Overview
This study aims to develop a multimodal model combining radiomic and pathomic features to predict pathological complete response (pCR) in advanced gastric cancer patients undergoing neoadjuvant chemotherapy (NAC). The researchers intended to collected pre-intervention CT images and pathological slides from patients, extract radiomic and pathomic features, and build a prediction model using machine learning algorithms. The model will be validated using a separate cohort of patients.

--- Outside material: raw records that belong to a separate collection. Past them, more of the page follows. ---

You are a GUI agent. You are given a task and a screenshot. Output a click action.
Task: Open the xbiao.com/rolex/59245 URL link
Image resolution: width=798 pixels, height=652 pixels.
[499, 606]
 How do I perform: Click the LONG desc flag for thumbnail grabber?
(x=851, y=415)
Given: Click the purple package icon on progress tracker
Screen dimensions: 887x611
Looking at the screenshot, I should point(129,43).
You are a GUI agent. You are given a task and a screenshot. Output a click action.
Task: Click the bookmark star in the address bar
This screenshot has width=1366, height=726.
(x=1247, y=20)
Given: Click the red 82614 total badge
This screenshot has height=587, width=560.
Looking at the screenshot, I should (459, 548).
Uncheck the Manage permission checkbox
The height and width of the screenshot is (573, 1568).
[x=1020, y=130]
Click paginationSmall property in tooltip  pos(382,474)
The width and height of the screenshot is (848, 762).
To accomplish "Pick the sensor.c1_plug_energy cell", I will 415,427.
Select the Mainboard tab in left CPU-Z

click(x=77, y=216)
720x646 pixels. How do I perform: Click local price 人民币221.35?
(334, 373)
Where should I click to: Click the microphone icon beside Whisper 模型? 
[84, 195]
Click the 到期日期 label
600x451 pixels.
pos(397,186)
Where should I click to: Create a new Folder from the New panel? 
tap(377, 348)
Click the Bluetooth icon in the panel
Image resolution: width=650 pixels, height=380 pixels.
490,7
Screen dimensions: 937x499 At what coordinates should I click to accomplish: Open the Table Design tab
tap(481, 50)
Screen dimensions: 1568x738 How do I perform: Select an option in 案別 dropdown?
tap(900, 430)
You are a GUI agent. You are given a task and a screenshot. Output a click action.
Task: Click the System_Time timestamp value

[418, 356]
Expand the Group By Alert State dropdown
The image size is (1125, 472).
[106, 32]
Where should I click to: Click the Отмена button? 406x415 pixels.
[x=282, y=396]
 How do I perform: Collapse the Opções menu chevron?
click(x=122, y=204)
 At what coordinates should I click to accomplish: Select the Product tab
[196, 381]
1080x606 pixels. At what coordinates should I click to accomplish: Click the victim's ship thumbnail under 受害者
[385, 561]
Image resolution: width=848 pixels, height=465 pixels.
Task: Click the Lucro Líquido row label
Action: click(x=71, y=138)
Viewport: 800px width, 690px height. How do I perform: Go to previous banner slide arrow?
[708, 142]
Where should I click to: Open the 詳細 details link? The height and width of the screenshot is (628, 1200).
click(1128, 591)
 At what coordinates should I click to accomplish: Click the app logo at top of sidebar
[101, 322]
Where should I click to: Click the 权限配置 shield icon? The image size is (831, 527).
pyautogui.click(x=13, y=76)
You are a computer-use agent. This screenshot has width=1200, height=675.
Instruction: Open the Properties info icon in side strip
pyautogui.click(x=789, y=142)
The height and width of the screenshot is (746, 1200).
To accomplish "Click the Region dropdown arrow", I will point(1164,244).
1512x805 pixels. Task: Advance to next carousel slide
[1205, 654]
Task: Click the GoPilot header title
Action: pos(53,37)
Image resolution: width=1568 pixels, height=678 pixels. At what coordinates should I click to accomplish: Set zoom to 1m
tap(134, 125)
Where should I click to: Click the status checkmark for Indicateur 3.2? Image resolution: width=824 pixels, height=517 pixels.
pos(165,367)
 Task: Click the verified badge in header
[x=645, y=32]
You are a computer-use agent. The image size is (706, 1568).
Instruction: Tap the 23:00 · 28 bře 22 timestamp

This research intend to build a radiomic-pathomic model that can outperform models based on either radiomic or pathomic features alone, aiming to improve the prediction of pCR in gastric cancer.
Eligibility
Inclusion Criteria:
- patients with histologically confirmed adenocarcinoma of the stomach or esophagogastric junction who received NAC and radical gastrectomy;
- patients who underwent abdominal multidetector computed tomography (CT) inspection, gastroscope, and tumor tissue biopsy before any intervention started;
- Lesions that are assessable according to The Response Evaluation Criteria in Solid Tumors Version 1.1
Exclusion Criteria:
- Patients with indistinguishable tumor lesions on the CT images due to insufficient filling of the stomach during the CT inspection;
- patients without indistinguishable tumor cell on the pathological slides due to inadequate sampling;
- patients with insufficient data.